-- CONSIGNAS --
a – ¿Cómo resumirías en dos oraciones el fragmento sobre el carlismo?
b – Transcribe del fragmento sobre el carlismo el pasaje que va desde «En el artículo» hasta «del Rey legítimo.», ambos incluidos.

##### FRAGMENTO SELECCIONADO

En el artículo anterior analizábamos algunas falsificaciones del cuatrilema, aunque no sistemáticamente, para identificar al carlista de mera apariencia y distinguirlo del carlista de verdad. A continuación añadiremos algunas breves notas sobre otras cuestiones diversas como el Estado, la cuestión social, la crítica al franquismo o el posibilismo político, incluyendo también algo sobre el último concepto del cuatrilema, que es el del Rey legítimo.
El carlista de verdad es un defensor de la autoridad legítima en distintas esferas que van desde la patria potestad familiar hasta las dos espadas del poder espiritual del papado y el poder temporal político. Pero el carlista rechaza todo tipo de autoritarismo y se opone a la militarización forzosa de la sociedad al modo totalitario, como sostiene Alberto Ruiz de Galarreta al hablar del estilo de los carlistas, aunque sí tenga gusto por la milicia. Tampoco es amigo el carlista del Estado moderno, su burocracia, la reglamentación de la vida social y personal hasta sus últimos detalles. Es conocido el lema carlista «más sociedad y menos Estado». El carlista de mera apariencia, por el contrario, tiende a ser exaltado en la defensa del poder fuerte, del orden, del Estado, y ciertos desprecios carlistas a lo que él entiende por estas cosas le suenan a anarquismo o a utopías neofeudales difícilmente tolerables. No es raro que la reivindicación de los fueros le parezca ya pasada de moda o irrelevante dentro de la doctrina carlista. Incluso puede ser dado a revisionismos históricos para demostrar que nunca fue una cuestión importante para el carlismo. Por supuesto, una piedra de toque esencial para descubrir a este farsante de tintes autoritarios o democristianos es hablar de Franco. Basta citar a Elías de Tejada diciendo que «Franco y Maroto son los mayores enemigo del carlismo en su Historia» para que brote la indignación. Este tipo de persona puede creer que es un verdadero defensor del carlismo, pero la simpatía hacia quien desarticuló y disolvió un carlismo todavía de grandes masas refleja, sin duda, una serie de contradicciones intelectuales importantes. Evidentemente, contradicciones heredadas del franquismo sociológico y fruto de la llamada unificación, que no fue otra cosa que una absorción destinada a hacer desaparecer el verdadero carlismo creando otro aparente en muchos casos.

##########
##### SECCIÓN DE DATOS

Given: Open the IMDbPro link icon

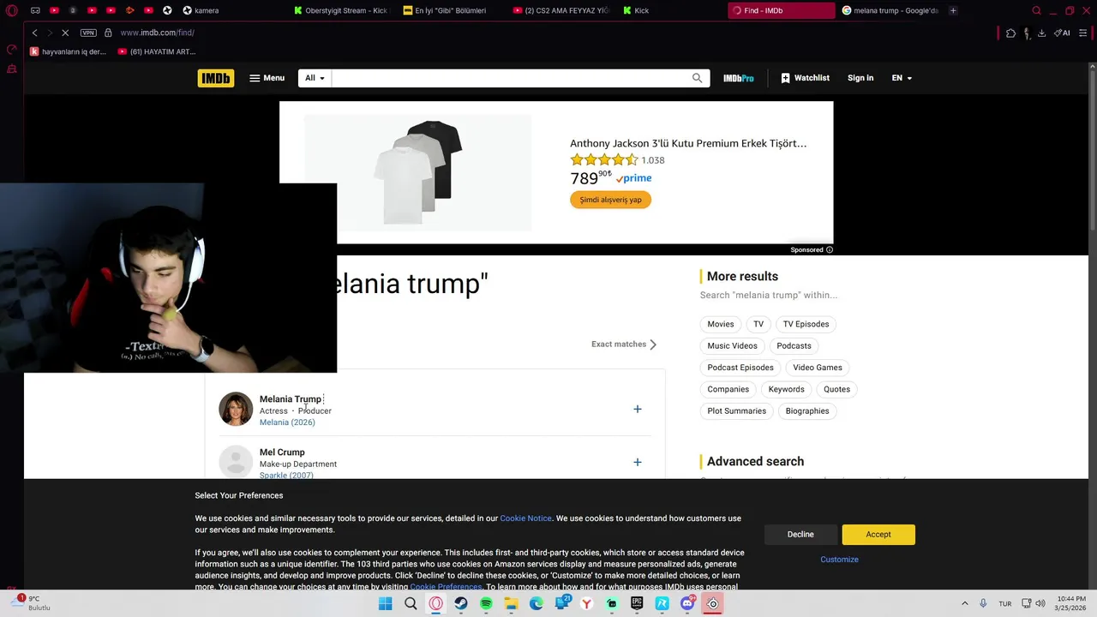Looking at the screenshot, I should pos(738,78).
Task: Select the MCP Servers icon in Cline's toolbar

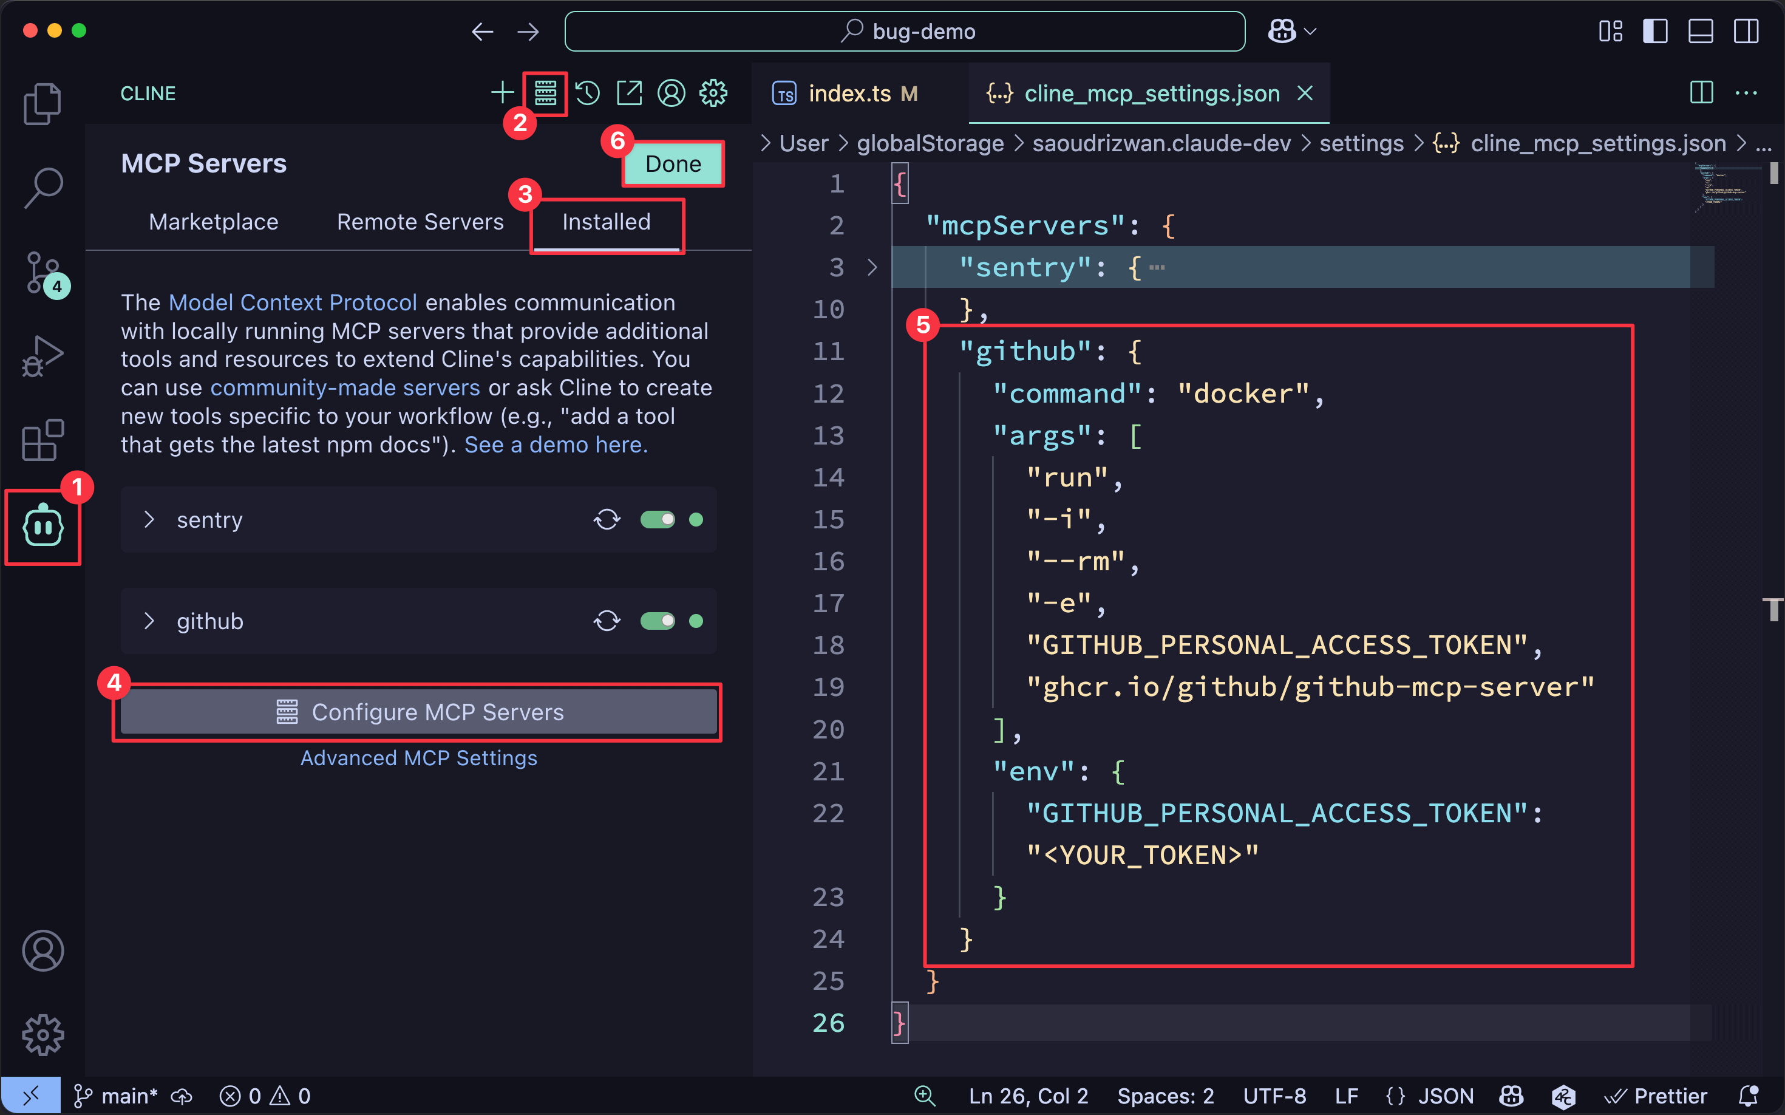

##########

-- SOLUCIONES POR CONSIGNA --
a – El carlista de verdad defiende la autoridad legítima en distintas esferas, pero rechaza el autoritarismo, la militarización forzosa de la sociedad y el Estado moderno, conforme al lema «más sociedad y menos Estado». El carlista de mera apariencia, en cambio, exalta el poder fuerte y el Estado, tiene por irrelevante la reivindicación de los fueros y se indigna cuando se critica a Franco, lo que refleja contradicciones heredadas del franquismo sociológico.

b –
En el artículo anterior analizábamos algunas falsificaciones del cuatrilema, aunque no sistemáticamente, para identificar al carlista de mera apariencia y distinguirlo del carlista de verdad. A continuación añadiremos algunas breves notas sobre otras cuestiones diversas como el Estado, la cuestión social, la crítica al franquismo o el posibilismo político, incluyendo también algo sobre el último concepto del cuatrilema, que es el del Rey legítimo.